Requirement
Retype the lines below exactly, from the one that contains "Screen dimensions: 608x334" through the last, and leave every picture out.

-------- Source records --------

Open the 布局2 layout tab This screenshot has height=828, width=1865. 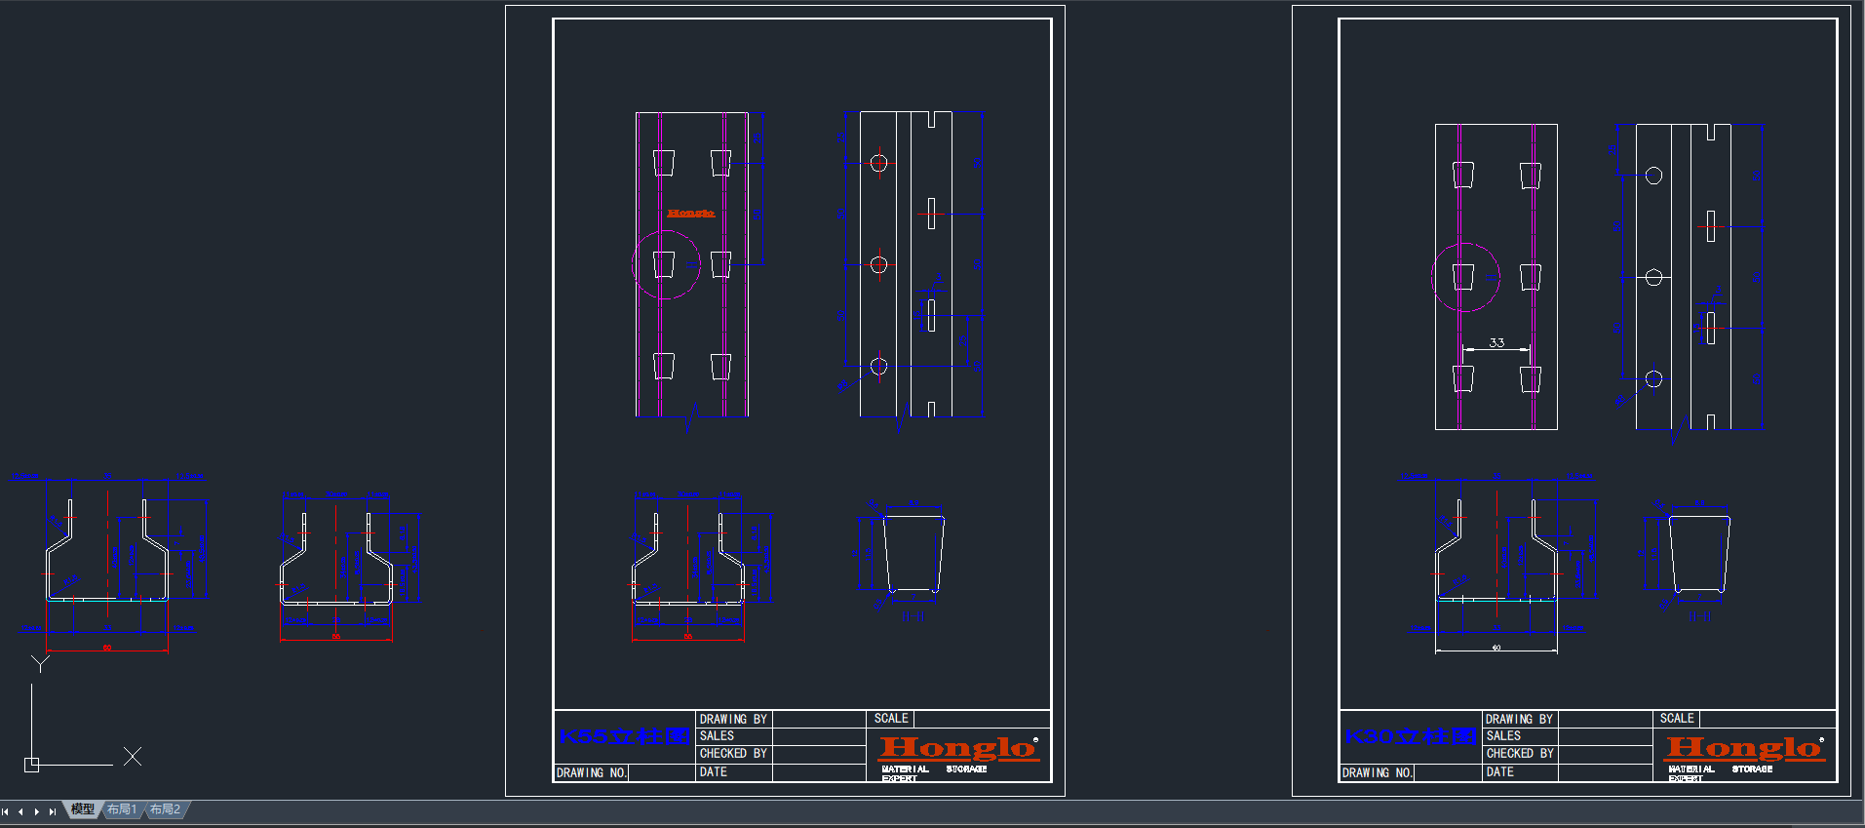[165, 809]
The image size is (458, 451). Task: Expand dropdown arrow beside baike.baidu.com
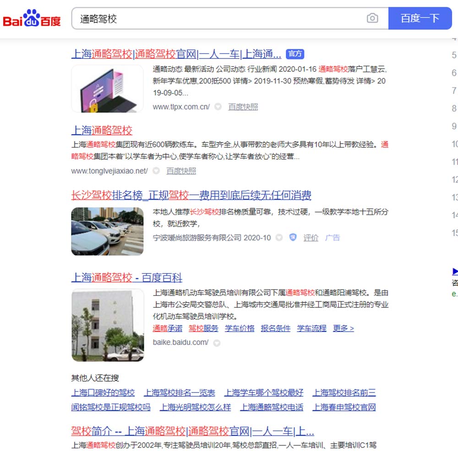pyautogui.click(x=217, y=342)
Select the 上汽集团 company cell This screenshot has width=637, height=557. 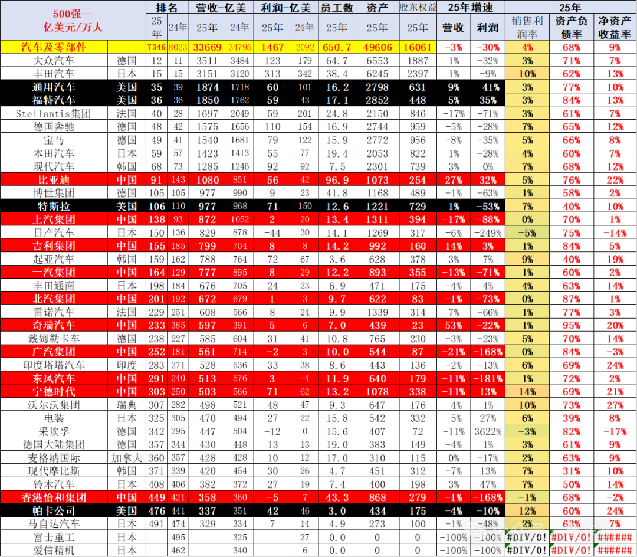pyautogui.click(x=54, y=219)
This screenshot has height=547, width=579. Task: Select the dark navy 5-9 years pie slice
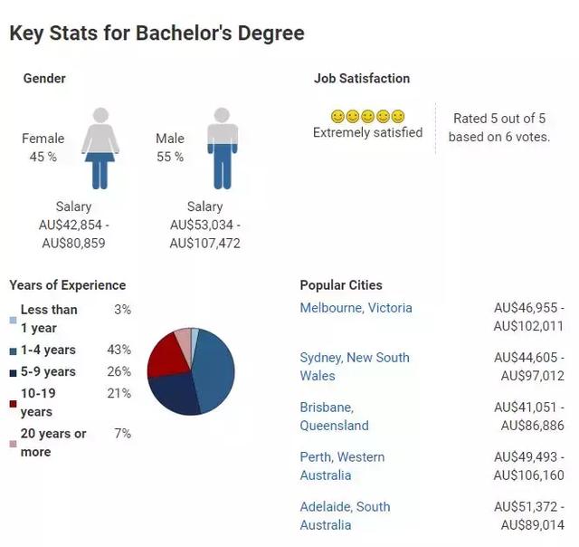(x=174, y=396)
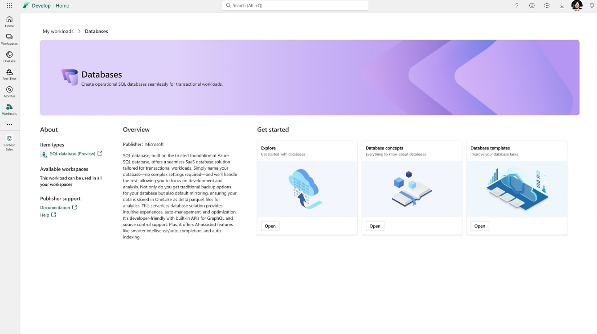Open the app launcher grid icon
597x334 pixels.
9,6
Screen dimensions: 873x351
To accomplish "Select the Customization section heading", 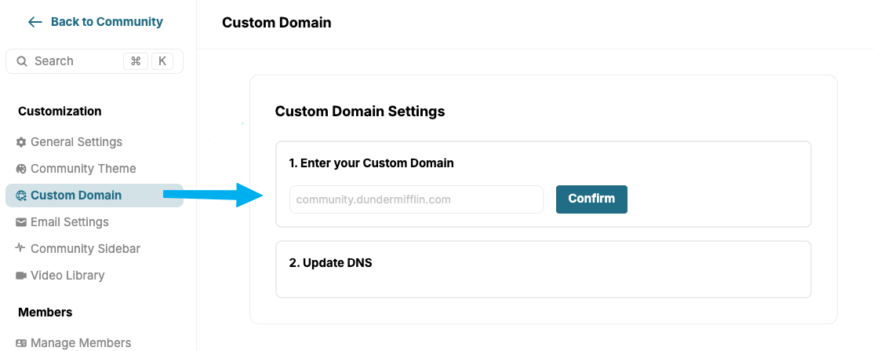I will (x=60, y=112).
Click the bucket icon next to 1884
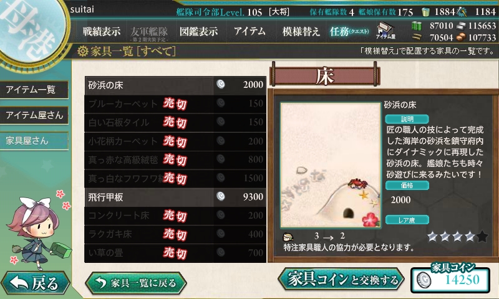The width and height of the screenshot is (499, 299). [425, 12]
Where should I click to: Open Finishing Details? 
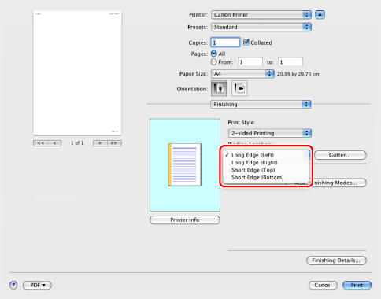tap(336, 260)

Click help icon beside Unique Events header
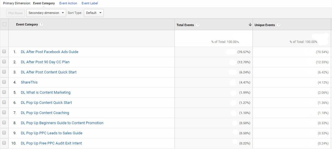tap(279, 25)
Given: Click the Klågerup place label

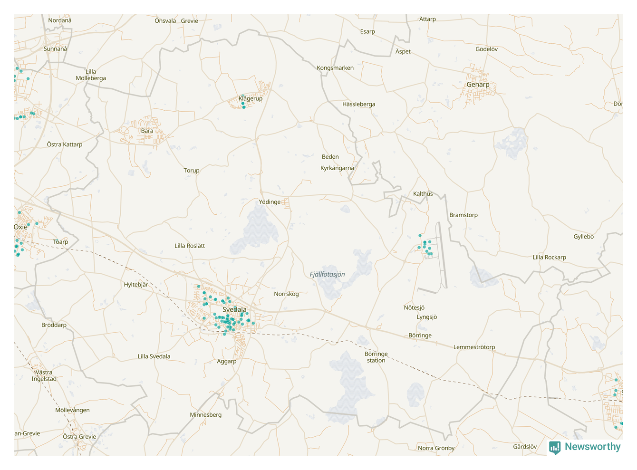Looking at the screenshot, I should click(251, 98).
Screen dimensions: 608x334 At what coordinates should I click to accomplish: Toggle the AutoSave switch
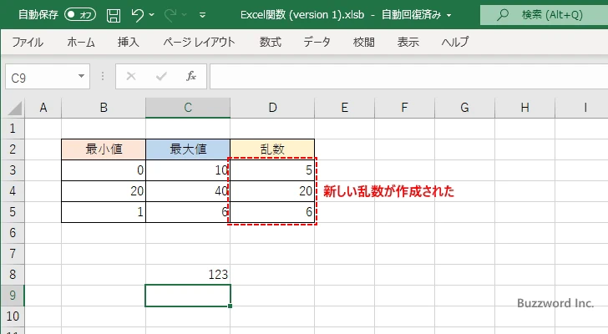80,14
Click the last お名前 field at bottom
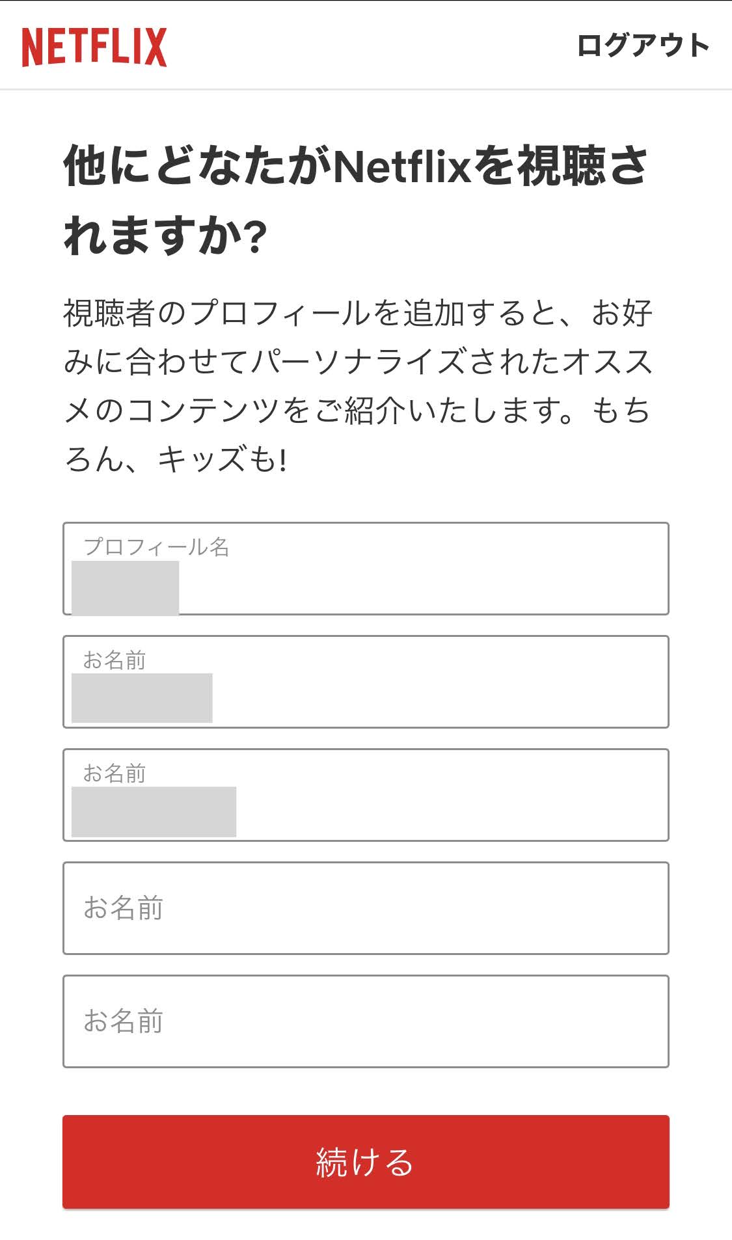 [x=366, y=1021]
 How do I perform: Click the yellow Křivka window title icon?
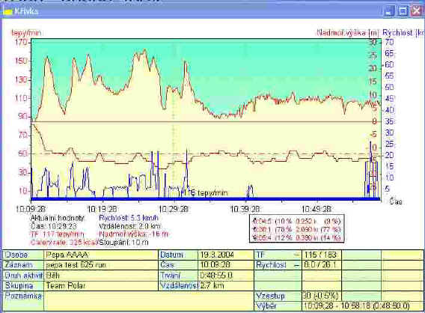(9, 11)
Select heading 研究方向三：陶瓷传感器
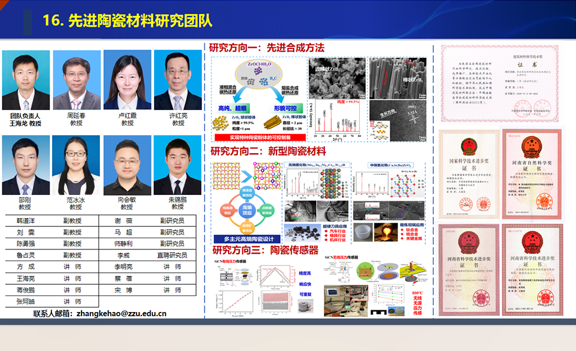 tap(265, 251)
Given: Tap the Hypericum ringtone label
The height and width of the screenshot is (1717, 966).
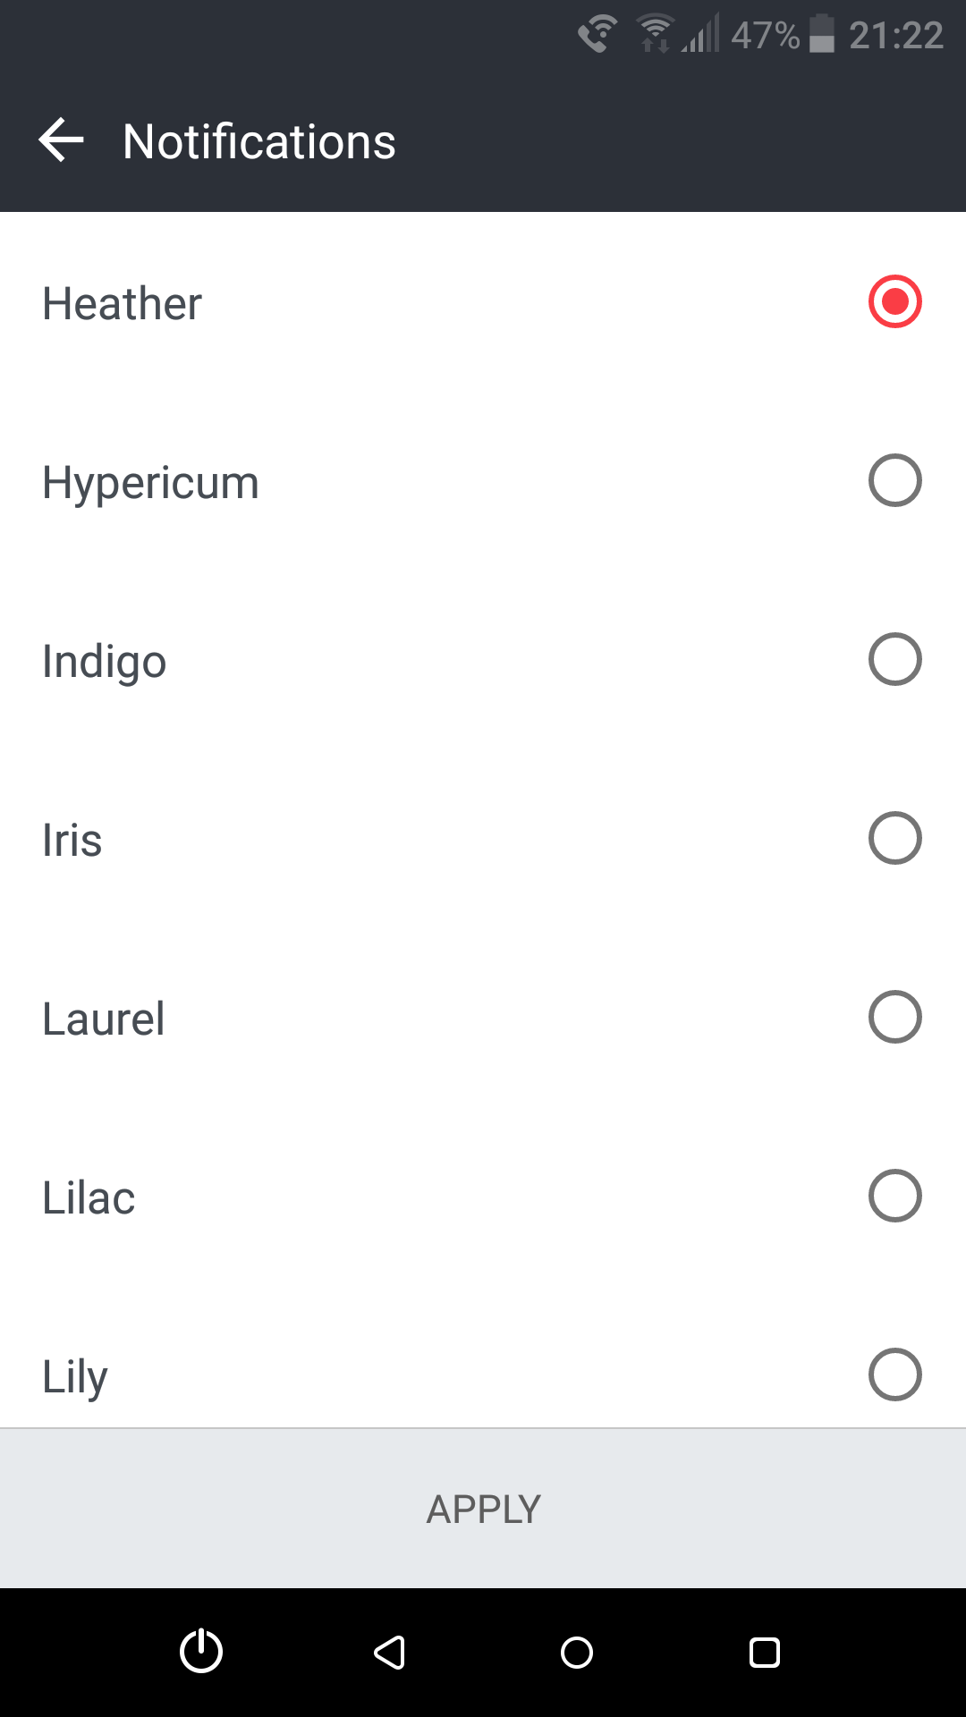Looking at the screenshot, I should click(150, 484).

--------

Final answer
Screen dimensions: 608x334 At what coordinates should I click to accomplish: Toggle the AutoSave switch
80,14
Click the last お名前 field at bottom
 [x=366, y=1021]
 How do I perform: Click the yellow Křivka window title icon?
(9, 11)
Select heading 研究方向三：陶瓷传感器
 tap(265, 251)
Given: Tap the Hypericum ringtone label
The height and width of the screenshot is (1717, 966).
Looking at the screenshot, I should click(150, 484).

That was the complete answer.